Reproduce the following records line for line, changing nothing.

____________

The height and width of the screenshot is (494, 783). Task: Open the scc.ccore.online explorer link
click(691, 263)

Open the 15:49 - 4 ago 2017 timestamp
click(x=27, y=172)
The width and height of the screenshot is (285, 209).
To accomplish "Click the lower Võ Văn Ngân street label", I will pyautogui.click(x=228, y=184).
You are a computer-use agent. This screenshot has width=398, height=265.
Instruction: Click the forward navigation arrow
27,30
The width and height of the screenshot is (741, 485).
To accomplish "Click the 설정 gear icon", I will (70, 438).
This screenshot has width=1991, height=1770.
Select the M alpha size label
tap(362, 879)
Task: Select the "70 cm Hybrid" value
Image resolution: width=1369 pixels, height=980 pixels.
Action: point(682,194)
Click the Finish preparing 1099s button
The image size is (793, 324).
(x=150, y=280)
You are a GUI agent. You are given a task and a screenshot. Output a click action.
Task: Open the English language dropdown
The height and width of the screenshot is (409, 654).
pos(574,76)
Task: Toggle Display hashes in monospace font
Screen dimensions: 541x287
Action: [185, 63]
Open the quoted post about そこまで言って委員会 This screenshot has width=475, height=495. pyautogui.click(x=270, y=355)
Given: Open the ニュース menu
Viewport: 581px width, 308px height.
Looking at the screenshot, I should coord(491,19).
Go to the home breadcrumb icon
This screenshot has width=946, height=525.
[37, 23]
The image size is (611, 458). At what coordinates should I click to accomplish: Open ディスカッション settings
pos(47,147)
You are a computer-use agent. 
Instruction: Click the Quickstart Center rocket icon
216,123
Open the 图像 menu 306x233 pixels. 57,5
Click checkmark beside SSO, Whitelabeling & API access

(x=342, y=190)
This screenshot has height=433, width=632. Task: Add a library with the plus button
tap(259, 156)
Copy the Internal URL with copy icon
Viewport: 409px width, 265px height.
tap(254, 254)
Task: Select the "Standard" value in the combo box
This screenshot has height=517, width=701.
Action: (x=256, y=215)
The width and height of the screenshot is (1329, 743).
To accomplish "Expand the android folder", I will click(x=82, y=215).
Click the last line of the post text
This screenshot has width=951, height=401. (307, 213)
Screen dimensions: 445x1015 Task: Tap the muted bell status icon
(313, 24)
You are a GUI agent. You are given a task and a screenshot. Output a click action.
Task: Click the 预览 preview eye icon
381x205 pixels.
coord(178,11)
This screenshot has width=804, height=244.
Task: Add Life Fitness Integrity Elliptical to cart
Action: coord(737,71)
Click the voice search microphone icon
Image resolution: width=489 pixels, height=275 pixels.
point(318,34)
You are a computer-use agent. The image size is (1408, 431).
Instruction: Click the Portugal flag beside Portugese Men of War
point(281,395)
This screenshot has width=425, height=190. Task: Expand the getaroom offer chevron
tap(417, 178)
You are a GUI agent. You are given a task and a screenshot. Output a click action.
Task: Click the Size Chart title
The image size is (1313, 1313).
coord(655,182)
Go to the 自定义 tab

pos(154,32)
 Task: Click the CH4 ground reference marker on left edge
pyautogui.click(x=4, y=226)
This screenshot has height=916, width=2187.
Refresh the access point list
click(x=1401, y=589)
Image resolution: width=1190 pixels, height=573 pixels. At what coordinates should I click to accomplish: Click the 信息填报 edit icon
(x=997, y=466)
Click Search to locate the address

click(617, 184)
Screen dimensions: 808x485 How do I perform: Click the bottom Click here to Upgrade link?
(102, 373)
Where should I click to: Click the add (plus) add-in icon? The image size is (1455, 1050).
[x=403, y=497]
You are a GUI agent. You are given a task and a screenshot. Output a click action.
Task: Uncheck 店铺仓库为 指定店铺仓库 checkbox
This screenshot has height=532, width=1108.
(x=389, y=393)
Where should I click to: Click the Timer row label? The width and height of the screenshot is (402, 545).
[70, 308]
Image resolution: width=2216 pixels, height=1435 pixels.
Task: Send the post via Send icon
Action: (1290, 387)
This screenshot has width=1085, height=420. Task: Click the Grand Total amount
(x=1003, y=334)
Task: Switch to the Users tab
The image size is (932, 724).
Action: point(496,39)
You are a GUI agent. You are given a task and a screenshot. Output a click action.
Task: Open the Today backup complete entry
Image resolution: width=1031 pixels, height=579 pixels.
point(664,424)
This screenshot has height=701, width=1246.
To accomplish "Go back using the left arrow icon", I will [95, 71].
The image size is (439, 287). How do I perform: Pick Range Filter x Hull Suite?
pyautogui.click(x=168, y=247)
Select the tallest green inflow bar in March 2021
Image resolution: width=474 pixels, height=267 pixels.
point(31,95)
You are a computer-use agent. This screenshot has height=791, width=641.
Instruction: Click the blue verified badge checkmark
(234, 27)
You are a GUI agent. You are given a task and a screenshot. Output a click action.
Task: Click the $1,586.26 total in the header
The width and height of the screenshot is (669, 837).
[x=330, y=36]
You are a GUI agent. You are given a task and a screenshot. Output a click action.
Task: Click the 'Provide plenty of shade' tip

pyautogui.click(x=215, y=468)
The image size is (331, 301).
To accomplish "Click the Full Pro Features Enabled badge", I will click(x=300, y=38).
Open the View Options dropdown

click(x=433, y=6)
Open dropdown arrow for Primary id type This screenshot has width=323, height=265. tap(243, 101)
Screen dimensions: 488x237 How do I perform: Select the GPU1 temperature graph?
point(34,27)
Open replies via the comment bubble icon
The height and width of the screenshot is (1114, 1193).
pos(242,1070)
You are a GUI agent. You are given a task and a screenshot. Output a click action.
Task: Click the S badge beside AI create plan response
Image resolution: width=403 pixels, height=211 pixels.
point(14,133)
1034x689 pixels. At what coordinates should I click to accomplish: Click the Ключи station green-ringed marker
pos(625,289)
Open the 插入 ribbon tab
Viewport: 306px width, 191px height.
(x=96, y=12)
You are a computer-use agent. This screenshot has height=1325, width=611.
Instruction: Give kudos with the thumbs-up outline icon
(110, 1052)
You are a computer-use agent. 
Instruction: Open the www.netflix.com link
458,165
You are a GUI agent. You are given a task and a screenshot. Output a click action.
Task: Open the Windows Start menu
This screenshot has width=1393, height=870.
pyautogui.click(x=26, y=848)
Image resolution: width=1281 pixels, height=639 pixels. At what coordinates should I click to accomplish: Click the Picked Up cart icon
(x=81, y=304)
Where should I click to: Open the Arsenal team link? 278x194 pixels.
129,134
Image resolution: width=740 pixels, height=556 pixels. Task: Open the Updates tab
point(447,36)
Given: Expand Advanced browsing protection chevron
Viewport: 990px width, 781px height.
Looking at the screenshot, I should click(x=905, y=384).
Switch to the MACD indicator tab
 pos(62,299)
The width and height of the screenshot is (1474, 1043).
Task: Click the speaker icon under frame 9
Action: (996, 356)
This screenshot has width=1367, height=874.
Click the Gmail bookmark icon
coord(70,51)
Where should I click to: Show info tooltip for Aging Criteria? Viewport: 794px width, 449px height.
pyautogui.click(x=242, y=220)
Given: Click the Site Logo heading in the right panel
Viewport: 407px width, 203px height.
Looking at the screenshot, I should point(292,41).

____________

Reply -
The height and width of the screenshot is (494, 783). Task: Open the scc.ccore.online explorer link
click(691, 263)

Open the 15:49 - 4 ago 2017 timestamp
click(x=27, y=172)
The width and height of the screenshot is (285, 209).
To accomplish "Click the lower Võ Văn Ngân street label", I will pyautogui.click(x=228, y=184).
You are a computer-use agent. This screenshot has width=398, height=265.
Instruction: Click the forward navigation arrow
27,30
The width and height of the screenshot is (741, 485).
To accomplish "Click the 설정 gear icon", I will (70, 438).
This screenshot has width=1991, height=1770.
Select the M alpha size label
tap(362, 879)
Task: Select the "70 cm Hybrid" value
Image resolution: width=1369 pixels, height=980 pixels.
Action: point(682,194)
Click the Finish preparing 1099s button
The image size is (793, 324).
(x=150, y=280)
You are a GUI agent. You are given a task and a screenshot. Output a click action.
Task: Open the English language dropdown
The height and width of the screenshot is (409, 654).
pos(574,76)
Task: Toggle Display hashes in monospace font
Screen dimensions: 541x287
Action: [185, 63]
Open the quoted post about そこまで言って委員会 This screenshot has width=475, height=495. pyautogui.click(x=270, y=355)
Given: Open the ニュース menu
Viewport: 581px width, 308px height.
Looking at the screenshot, I should coord(491,19).
Go to the home breadcrumb icon
This screenshot has width=946, height=525.
[37, 23]
The image size is (611, 458). At what coordinates should I click to accomplish: Open ディスカッション settings
pos(47,147)
You are a computer-use agent. 
Instruction: Click the Quickstart Center rocket icon
216,123
Open the 图像 menu 306x233 pixels. 57,5
Click checkmark beside SSO, Whitelabeling & API access

(x=342, y=190)
This screenshot has height=433, width=632. Task: Add a library with the plus button
tap(259, 156)
Copy the Internal URL with copy icon
Viewport: 409px width, 265px height.
tap(254, 254)
Task: Select the "Standard" value in the combo box
This screenshot has height=517, width=701.
Action: (x=256, y=215)
The width and height of the screenshot is (1329, 743).
To accomplish "Expand the android folder", I will click(x=82, y=215).
Click the last line of the post text
This screenshot has width=951, height=401. (307, 213)
Screen dimensions: 445x1015 Task: Tap the muted bell status icon
(313, 24)
You are a GUI agent. You are given a task and a screenshot. Output a click action.
Task: Click the 预览 preview eye icon
381x205 pixels.
coord(178,11)
This screenshot has width=804, height=244.
Task: Add Life Fitness Integrity Elliptical to cart
Action: coord(737,71)
Click the voice search microphone icon
Image resolution: width=489 pixels, height=275 pixels.
point(318,34)
You are a computer-use agent. The image size is (1408, 431).
Instruction: Click the Portugal flag beside Portugese Men of War
point(281,395)
This screenshot has width=425, height=190. Task: Expand the getaroom offer chevron
tap(417, 178)
You are a GUI agent. You are given a task and a screenshot. Output a click action.
Task: Click the Size Chart title
The image size is (1313, 1313).
coord(655,182)
Go to the 自定义 tab

pos(154,32)
 Task: Click the CH4 ground reference marker on left edge
pyautogui.click(x=4, y=226)
This screenshot has height=916, width=2187.
Refresh the access point list
click(x=1401, y=589)
Image resolution: width=1190 pixels, height=573 pixels. At what coordinates should I click to accomplish: Click the 信息填报 edit icon
(x=997, y=466)
Click Search to locate the address

click(617, 184)
Screen dimensions: 808x485 How do I perform: Click the bottom Click here to Upgrade link?
(102, 373)
Where should I click to: Click the add (plus) add-in icon? The image size is (1455, 1050).
[x=403, y=497]
You are a GUI agent. You are given a task and a screenshot. Output a click action.
Task: Uncheck 店铺仓库为 指定店铺仓库 checkbox
This screenshot has height=532, width=1108.
(x=389, y=393)
Where should I click to: Click the Timer row label? The width and height of the screenshot is (402, 545).
[70, 308]
Image resolution: width=2216 pixels, height=1435 pixels.
Task: Send the post via Send icon
Action: (1290, 387)
This screenshot has width=1085, height=420. Task: Click the Grand Total amount
(x=1003, y=334)
Task: Switch to the Users tab
The image size is (932, 724).
Action: point(496,39)
You are a GUI agent. You are given a task and a screenshot. Output a click action.
Task: Open the Today backup complete entry
Image resolution: width=1031 pixels, height=579 pixels.
point(664,424)
This screenshot has height=701, width=1246.
To accomplish "Go back using the left arrow icon", I will [95, 71].
The image size is (439, 287). How do I perform: Pick Range Filter x Hull Suite?
pyautogui.click(x=168, y=247)
Select the tallest green inflow bar in March 2021
Image resolution: width=474 pixels, height=267 pixels.
point(31,95)
You are a computer-use agent. This screenshot has height=791, width=641.
Instruction: Click the blue verified badge checkmark
(234, 27)
You are a GUI agent. You are given a task and a screenshot. Output a click action.
Task: Click the $1,586.26 total in the header
The width and height of the screenshot is (669, 837).
[x=330, y=36]
You are a GUI agent. You are given a task and a screenshot. Output a click action.
Task: Click the 'Provide plenty of shade' tip

pyautogui.click(x=215, y=468)
The image size is (331, 301).
To accomplish "Click the Full Pro Features Enabled badge", I will click(x=300, y=38).
Open the View Options dropdown

click(x=433, y=6)
Open dropdown arrow for Primary id type This screenshot has width=323, height=265. tap(243, 101)
Screen dimensions: 488x237 How do I perform: Select the GPU1 temperature graph?
point(34,27)
Open replies via the comment bubble icon
The height and width of the screenshot is (1114, 1193).
pos(242,1070)
You are a GUI agent. You are given a task and a screenshot. Output a click action.
Task: Click the S badge beside AI create plan response
Image resolution: width=403 pixels, height=211 pixels.
point(14,133)
1034x689 pixels. At what coordinates should I click to accomplish: Click the Ключи station green-ringed marker
pos(625,289)
Open the 插入 ribbon tab
Viewport: 306px width, 191px height.
(x=96, y=12)
You are a computer-use agent. This screenshot has height=1325, width=611.
Instruction: Give kudos with the thumbs-up outline icon
(110, 1052)
You are a computer-use agent. 
Instruction: Open the www.netflix.com link
458,165
You are a GUI agent. You are given a task and a screenshot. Output a click action.
Task: Open the Windows Start menu
This screenshot has width=1393, height=870.
pyautogui.click(x=26, y=848)
Image resolution: width=1281 pixels, height=639 pixels. At what coordinates should I click to accomplish: Click the Picked Up cart icon
(x=81, y=304)
Where should I click to: Open the Arsenal team link? 278x194 pixels.
129,134
Image resolution: width=740 pixels, height=556 pixels. Task: Open the Updates tab
point(447,36)
Given: Expand Advanced browsing protection chevron
Viewport: 990px width, 781px height.
Looking at the screenshot, I should click(x=905, y=384).
Switch to the MACD indicator tab
 pos(62,299)
The width and height of the screenshot is (1474, 1043).
Task: Click the speaker icon under frame 9
Action: (996, 356)
This screenshot has width=1367, height=874.
Click the Gmail bookmark icon
coord(70,51)
Where should I click to: Show info tooltip for Aging Criteria? Viewport: 794px width, 449px height.
pyautogui.click(x=242, y=220)
Given: Click the Site Logo heading in the right panel
Viewport: 407px width, 203px height.
Looking at the screenshot, I should point(292,41).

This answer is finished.